▶ [Objetivos]:
1 - Reproduzca literalmente el pasaje del texto sobre el desmantelamiento del Estado de Bienestar comprendido entre "Desde todos los" y "economía del país.", ambos inclusive.
2 - Prosiga el texto sobre el desmantelamiento del Estado de Bienestar a partir del punto en que se detiene.

Desde 1989, año de la caída del Muro de Berlín, el capitalismo salvaje, puro y duro, rebautizado como globalización, está procediendo a desmantelar a marchas forzadas las conquistas sociales alcanzadas durante el último siglo, cristalizadas en el Estado de Bienestar.El capital, carente de enemigos, no necesita ya efectuar concesiones a los asalariados para detener el […]
Desde 1989, año de la caída del Muro de Berlín, el capitalismo salvaje, puro y duro, rebautizado como globalización, está procediendo a desmantelar a marchas forzadas las conquistas sociales alcanzadas durante el último siglo, cristalizadas en el Estado de Bienestar.
El capital, carente de enemigos, no necesita ya efectuar concesiones a los asalariados para detener el avance del comunismo, y ha pasado a la ofensiva para intentar recuperar cuanto antes el terreno perdido, tanto en el orden político, como en el económico y social.
Reagan, Bush, Tatcher, Felipe González, Aznar, Blair, Berlusconi, Wojtyla o Ratzinguer, son solo manifestaciones visibles de la ola de conservadurismo que azota Occidente.
Desde todos los ámbitos, los creadores de opinión, bombardean sin cesar a la sociedad para que acepte recortes y sacrificios, indispensables, se dice, para mantener el bienestar colectivo, pues sabido es que «quien bien te quiere, te hará llorar». Sin pudor alguno, las reivindicaciones sociales han sido sustituidas por las reivindicaciones del capital. Su doctrina, impartida desde el púlpito de los medios, señala que las huelgas son irresponsables porque perjudican a los ciudadanos honrados que tratan de cumplir con sus obligaciones, y dañan la economía del país.
Así, los convenios colectivos han dejado de ser instrumentos de mejora laboral para convertirse en legitimadores de retrocesos, imponiendo urbi et orbi, las virtudes contemporáneas de la flexibilidad y la moderación salarial.

▶ [Fragmento de origen]:
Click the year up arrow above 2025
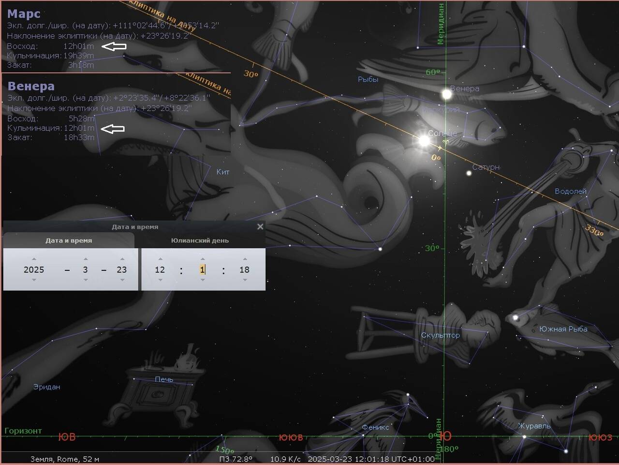This screenshot has height=465, width=619. pyautogui.click(x=34, y=259)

▶ [Respuestas]:
1 -
Desde todos los ámbitos, los creadores de opinión, bombardean sin cesar a la sociedad para que acepte recortes y sacrificios, indispensables, se dice, para mantener el bienestar colectivo, pues sabido es que «quien bien te quiere, te hará llorar». Sin pudor alguno, las reivindicaciones sociales han sido sustituidas por las reivindicaciones del capital. Su doctrina, impartida desde el púlpito de los medios, señala que las huelgas son irresponsables porque perjudican a los ciudadanos honrados que tratan de cumplir con sus obligaciones, y dañan la economía del país.

2 -
La consigna repetida hasta la saciedad, es que la creación de empleo, la mejora de la productividad, el crecimiento económico y la competitividad, requieren, como no podía ser menos, la rebaja de salarios, el aumento de jornada, la imposición de ritmos inhumanos, la supresión de fiestas, la reducción del número de días de vacaciones, y como colofón de tan brillante carrera laboral, el retraso de la edad de jubilación, puesto que se es tan feliz en ella.
La vida profesional exige renunciar a la vida personal y asumir el estrés como estado natural del ser humano.
La felicidad pasa por ser un poco más desgraciados.
En unos pocos años, los derechos adquiridos se han convertido en privilegios a extinguir.
Los trabajadores aceptan ya como un hecho normal que se les suba el sueldo como máximo el IPC, mientras sus empresas incrementan sus ganancias tres, cuatro o cinco veces más que ellos, sin límite alguno y sin poner en peligro la inflación; de igual modo, que se han acostumbrado a que sociedades con beneficios monstruosos, despidan plantilla para elevar resultados y que sus directivos puedan presumir de eficientes gestores, autoconcediéndose remuneraciones desorbitadas e inmorales.
Las subcontrataciones, las deslocalizaciones, el empleo sumergido y las largas filas de parados, penden como una amenaza invisible sobre los trabajadores ocupados, que sienten que cualquiera es prescindible, y puede ser sustituido en cualquier momento por otro más barato. En aras de la competitividad, no se vacila en exprimir a niñas y adolescentes, como en los albores de la revolución industrial, abocando al ser humano a una nueva esclavitud.
«Empleo» se denomina al encadenamiento sinfín de contratos basura, y se vende la precariedad como una fatalidad del destino, y no como un plan deliberado, fruto de la voluntad humana.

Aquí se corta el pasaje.